▶ How to complete this task
Filter the entries below, keeping every line that has the word "pixels".

Study material Block Start

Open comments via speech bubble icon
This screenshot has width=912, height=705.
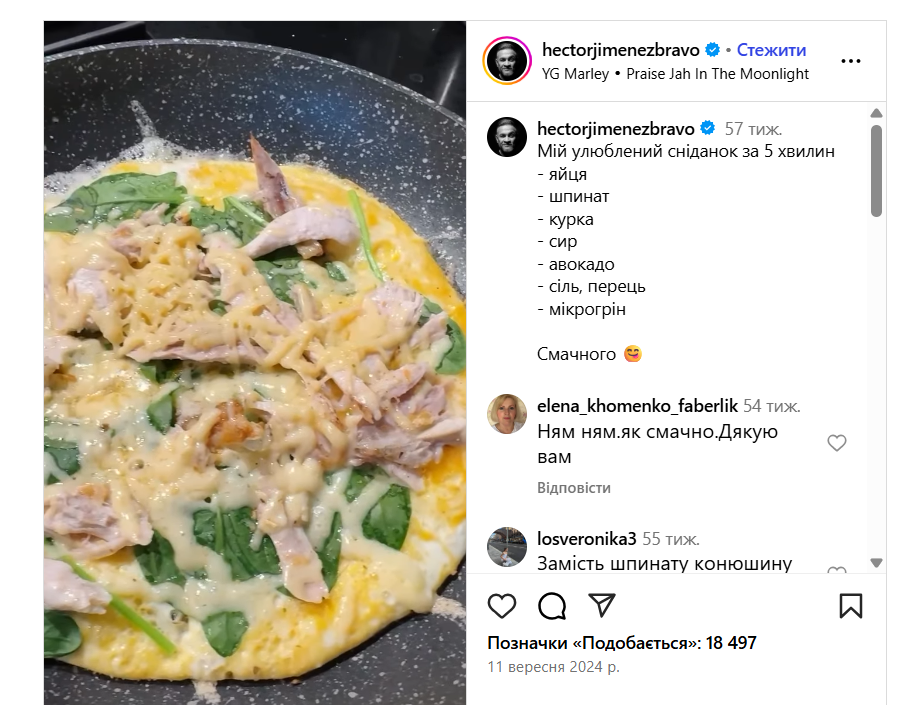tap(552, 606)
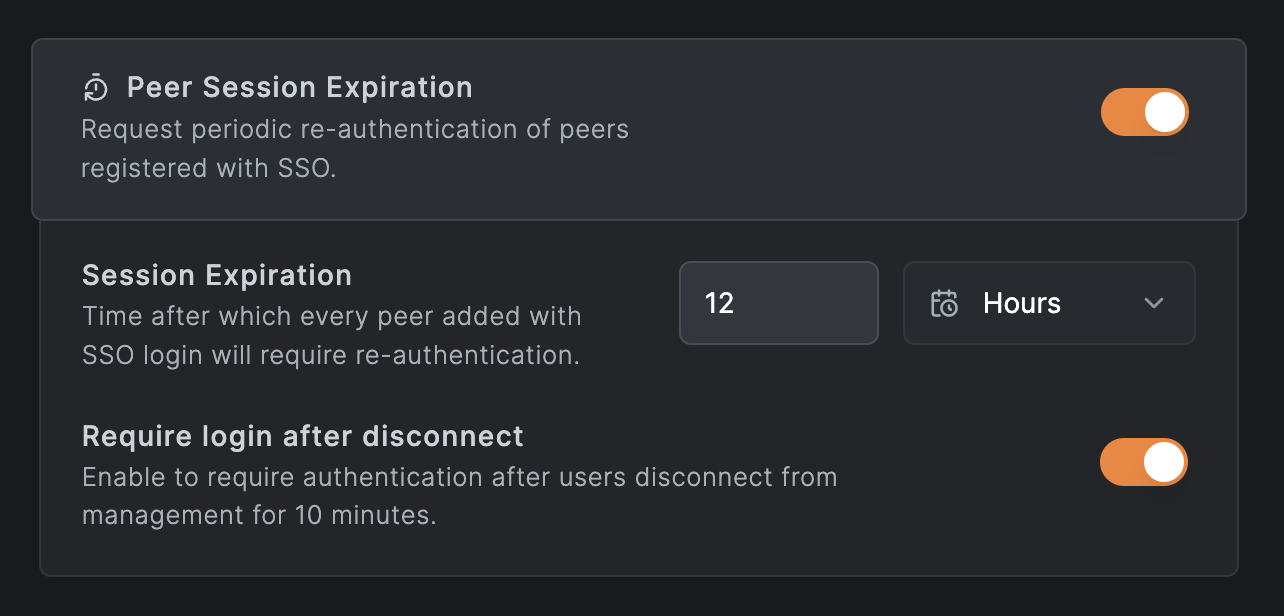Click the calendar-clock icon in the unit selector

[944, 303]
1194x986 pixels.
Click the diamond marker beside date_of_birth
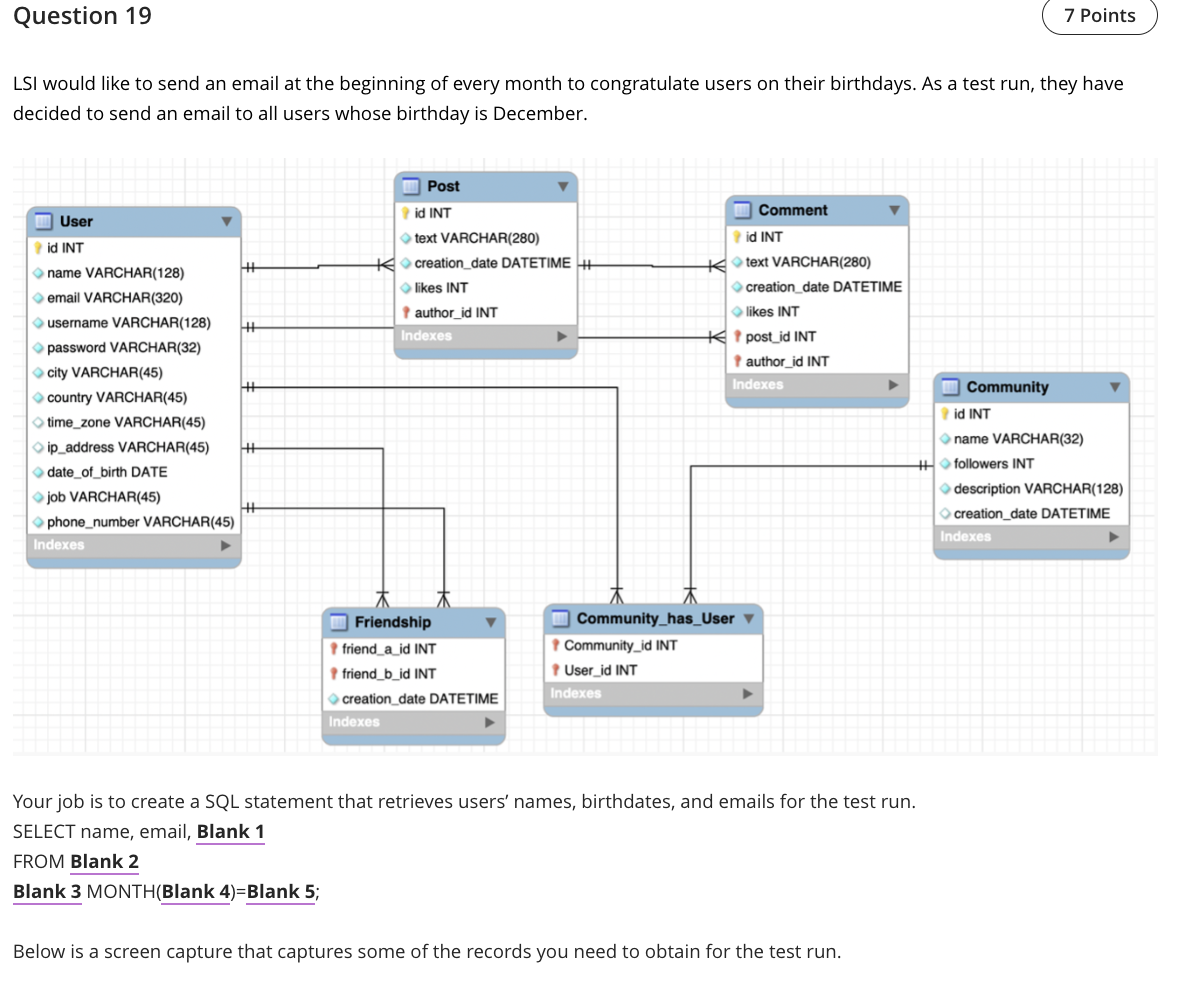pyautogui.click(x=39, y=471)
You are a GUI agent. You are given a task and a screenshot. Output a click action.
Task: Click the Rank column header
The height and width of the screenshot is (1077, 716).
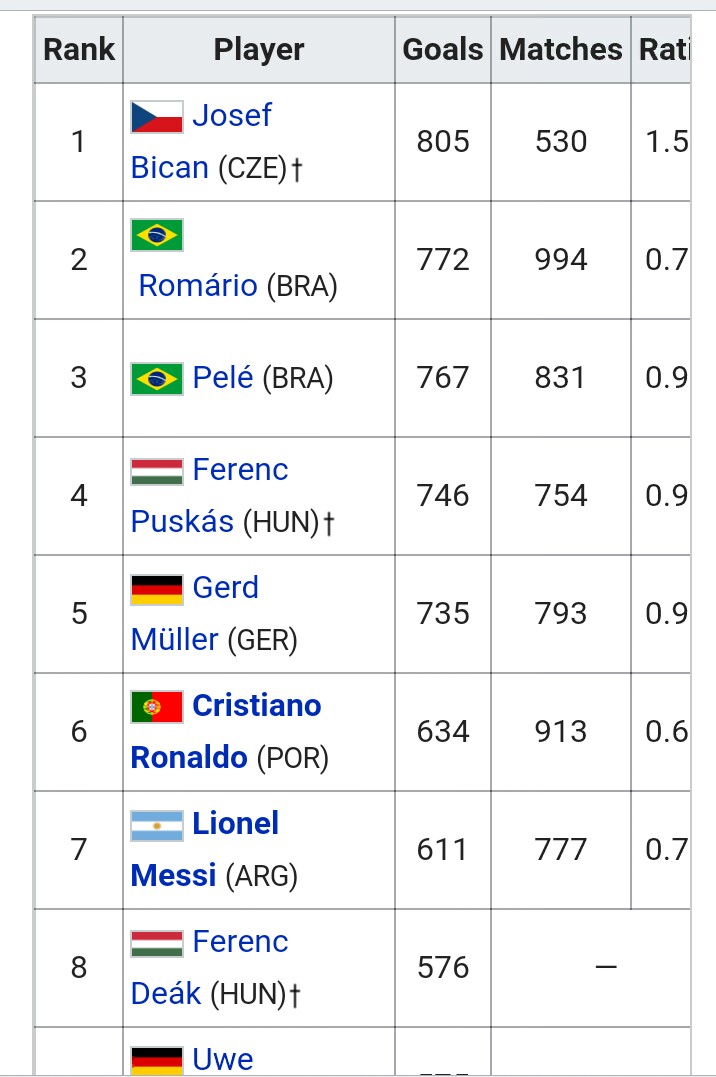[79, 49]
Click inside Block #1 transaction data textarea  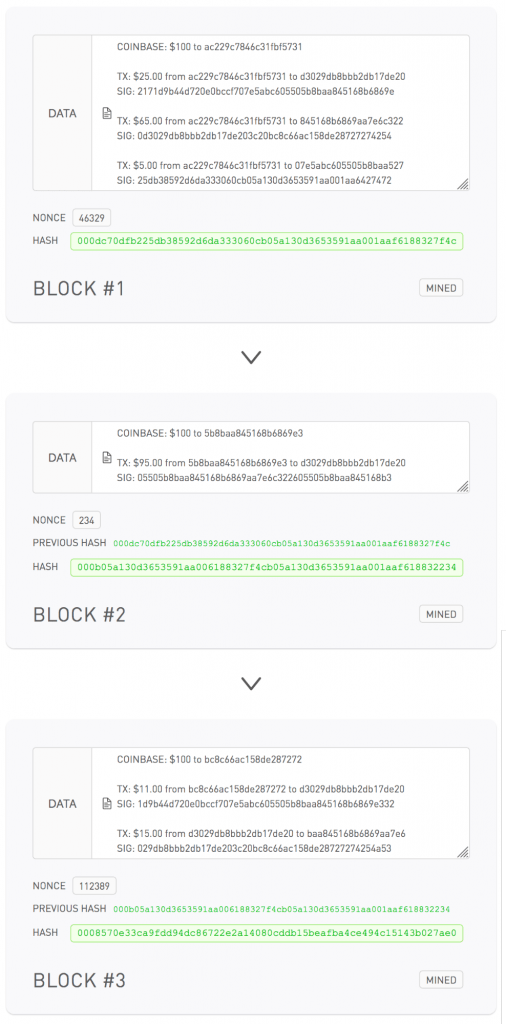281,113
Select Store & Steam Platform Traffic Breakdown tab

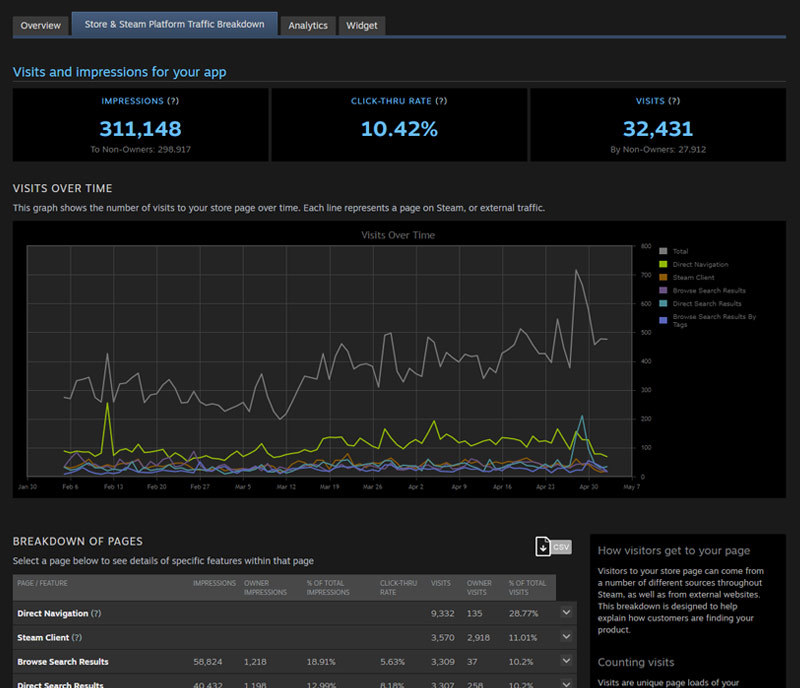coord(174,24)
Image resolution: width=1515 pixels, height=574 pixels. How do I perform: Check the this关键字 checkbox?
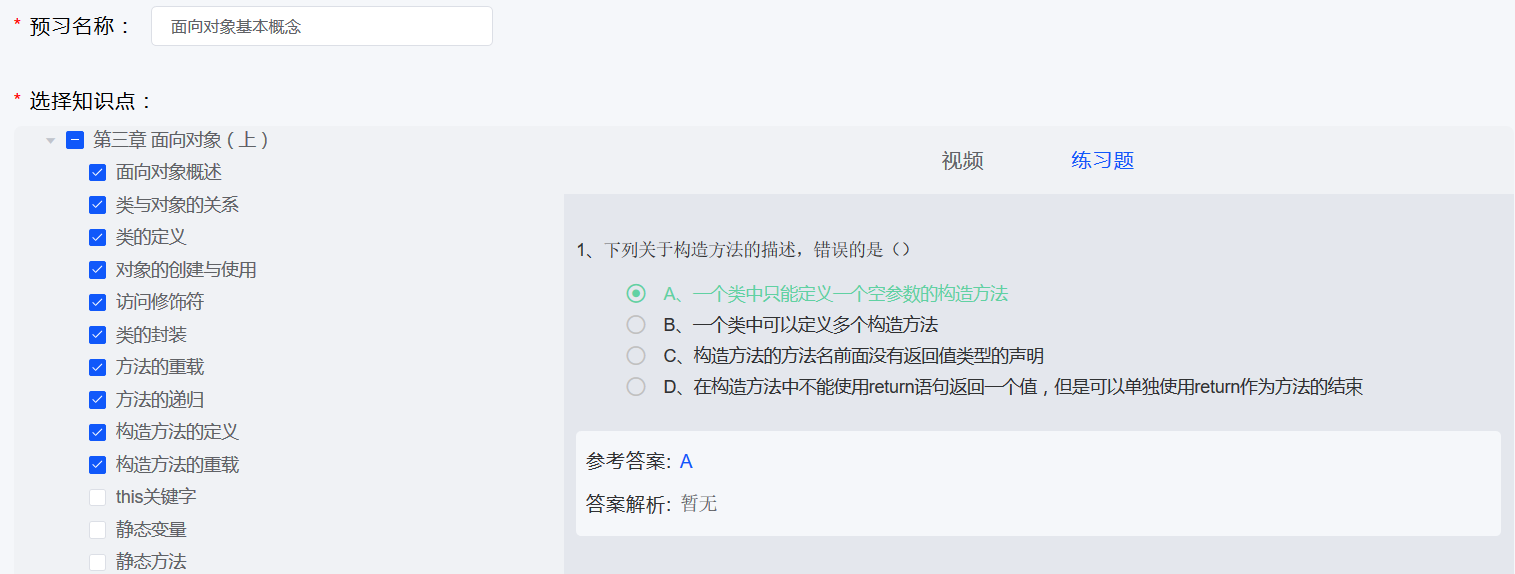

Study material Block End

▶ Task response
1194x986 pixels.
Image resolution: width=1515 pixels, height=574 pixels. How do I perform: Check the this关键字 checkbox?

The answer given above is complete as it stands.